High-resolution sedimentary charcoal records of fire illustrate linkages between fire, climate, and vegetation in the Fynbos Biome, South Africa
I am a Ph.D. candidate working with Drs. Mitchell Power (Geography) and Tyler Faith (Anthropology). I use sedimentary macro-charcoal to reconstruct burning activity over millennia, with a primary focus on South Africa’s fire-adapted and highly biodiverse Fynbos Biome. In particular, I am interested in ecosystem change in response to climate, sea level, and human impacts over the past ~4,000 years, spanning the arrival of pastoralists ~2,000 years ago and European colonization beginning in the mid-1600s. I am also interested in methodological development and have worked on experimental burning studies of fynbos and common Utah vegetation to better understand how charcoal morphometrics can tell us about the types of vegetation that burned.

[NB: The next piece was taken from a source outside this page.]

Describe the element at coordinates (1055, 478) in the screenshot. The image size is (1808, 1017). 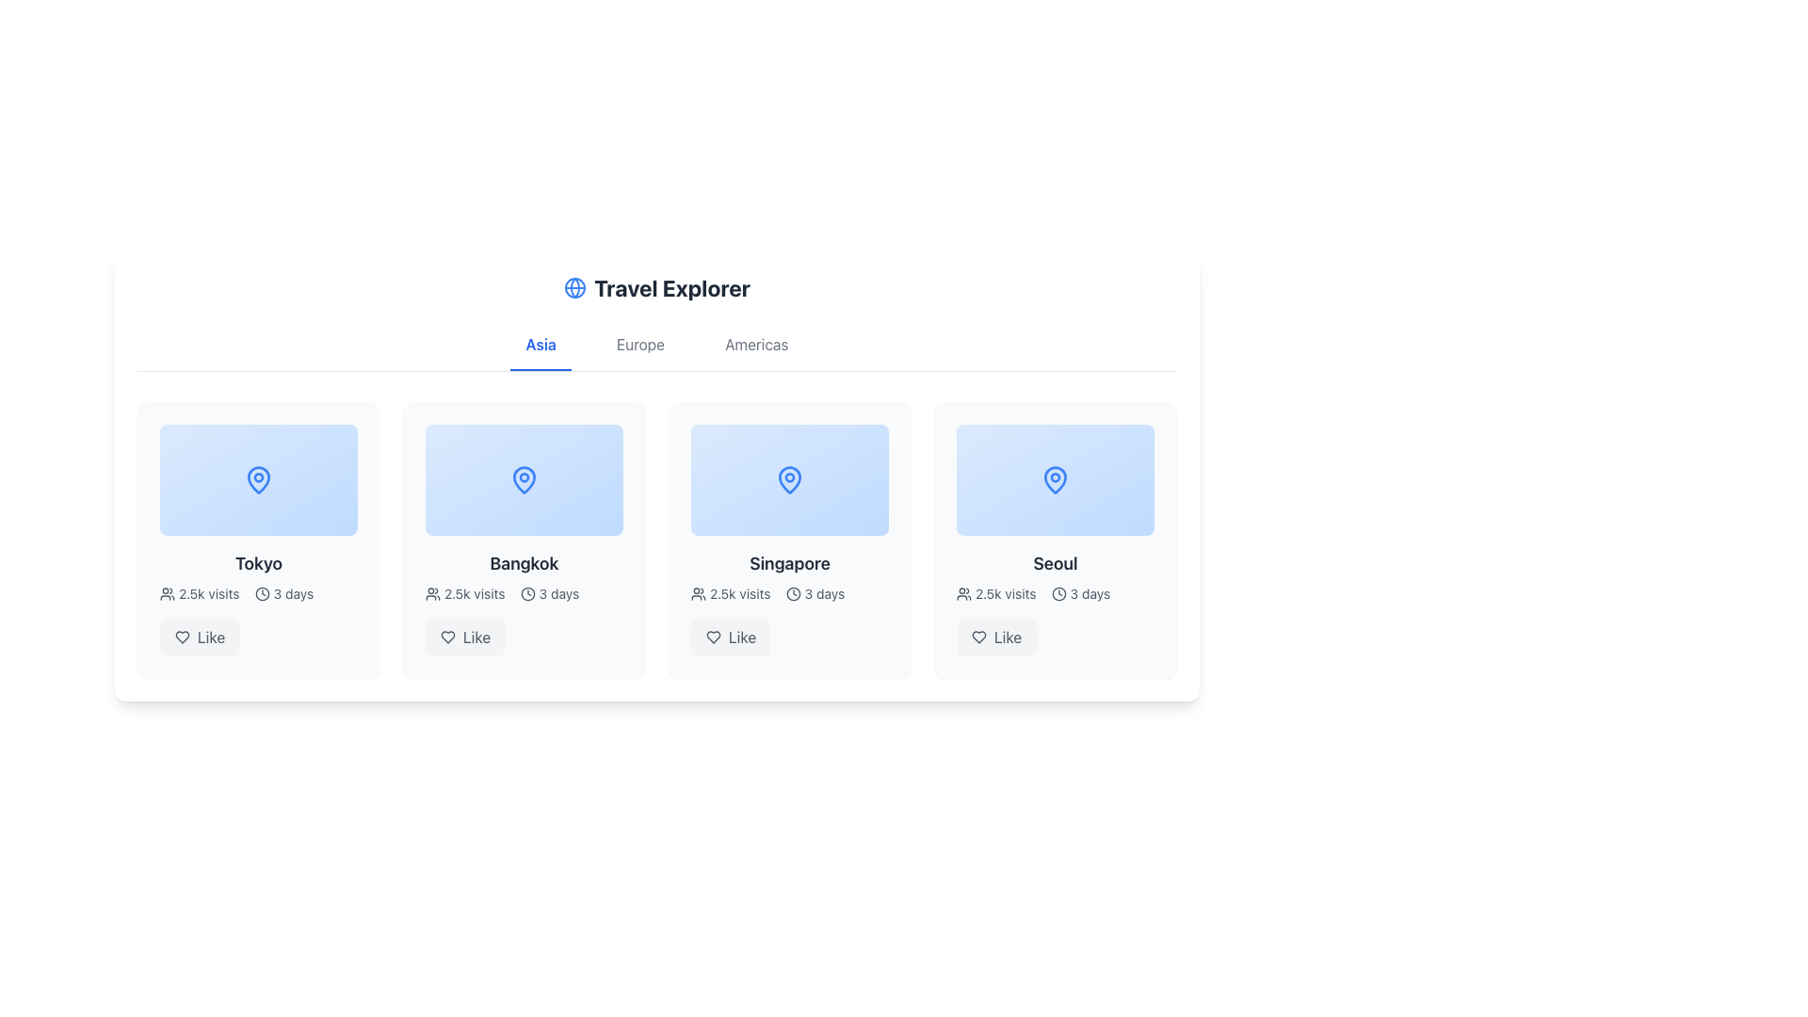
I see `the location pin icon representing 'Seoul' on the travel interface, which is centrally positioned within the fourth card under the 'Asia' tab` at that location.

High-resolution sedimentary charcoal and pollen records provide insights into linkages among fire, vegetation, and climate in South Africa’s fire-adapted Fynbos Biome. A new record of fire from a fynbos-afrotemperate ecosystem, Eilandvlei, provides a nearly annual (~2-years/sample) resolution paleo-fire record. Research to-date has reconstructed fire from 4250 to 1900 cal BP, demonstrating the earliest part of this record was a time of frequent and high-magnitude fire events from 4250 to 3500 cal BP. A decline occurred by ~3400 cal BP, possibly linked to multi-decadal drought. Linking sedimentary charcoal and pollen evidence suggests increases in fynbos pollen taxa co-occurred with elevated charcoal influx, and that increased afrotemperate forest taxa co-occurred with reduced charcoal influx. This work demonstrates that fynbos fire regimes are more dynamic through time than previously considered, and points to the importance of long-term fire-vegetation-climate analysis to understand how climate and fire have shaped ecosystems over millennia.

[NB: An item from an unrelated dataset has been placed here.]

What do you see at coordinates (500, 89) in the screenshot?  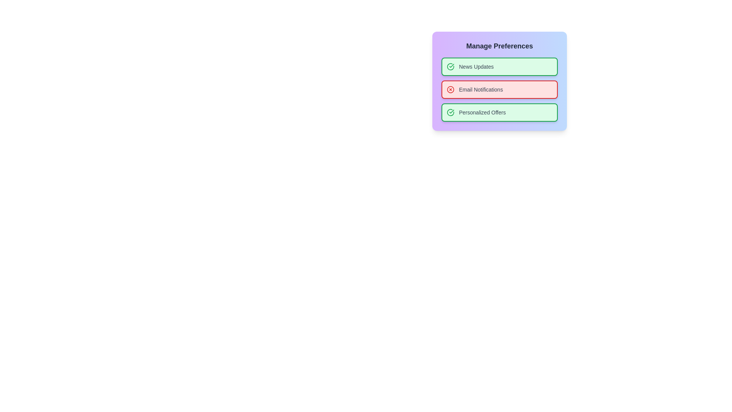 I see `the preference item Email Notifications to toggle its state` at bounding box center [500, 89].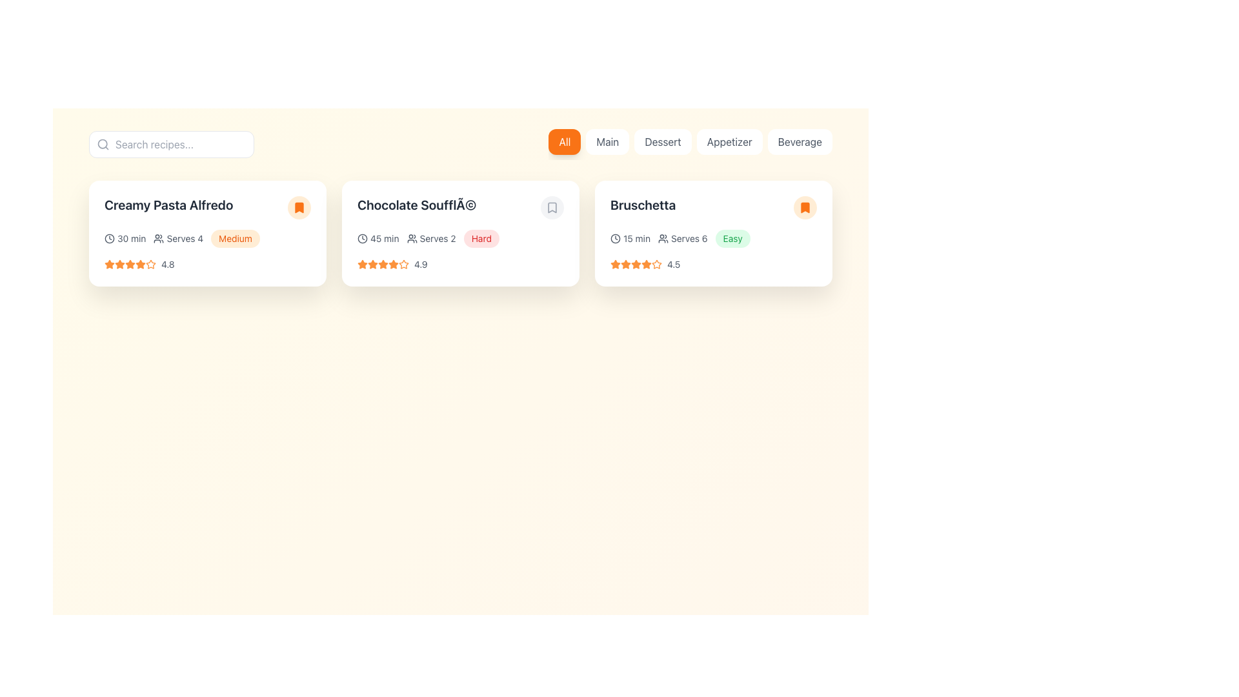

My project is about reconstructing fire activity over the past ~4,000 years from two sites in South Africa’s biodiverse and fire-adapted Cape Floristic Region (CFR), which includes the unique and highly endemic fynbos vegetation. Modern day management strategies typically use prescribed burning at 10-13 year intervals, but these conservation plans have relied on historical ecological baselines, and we do not know if these intervals are maintained in deeper time. I am reconstructing fire history over millennia at exceptionally high-resolution 2-year timesteps, and finding that there has been variability in fynbos fire return intervals, ranging between ~1 fire every 14 years to 1 fire every 50 years. I have also found that in the absence of fire, the fire-adverse afrotemperate forest benefits at the expense of the fynbos. My next steps are to identify changes in the fire history record that may co-occur with known changes in human activity in the region, and to link fire activity with relevant climate drivers.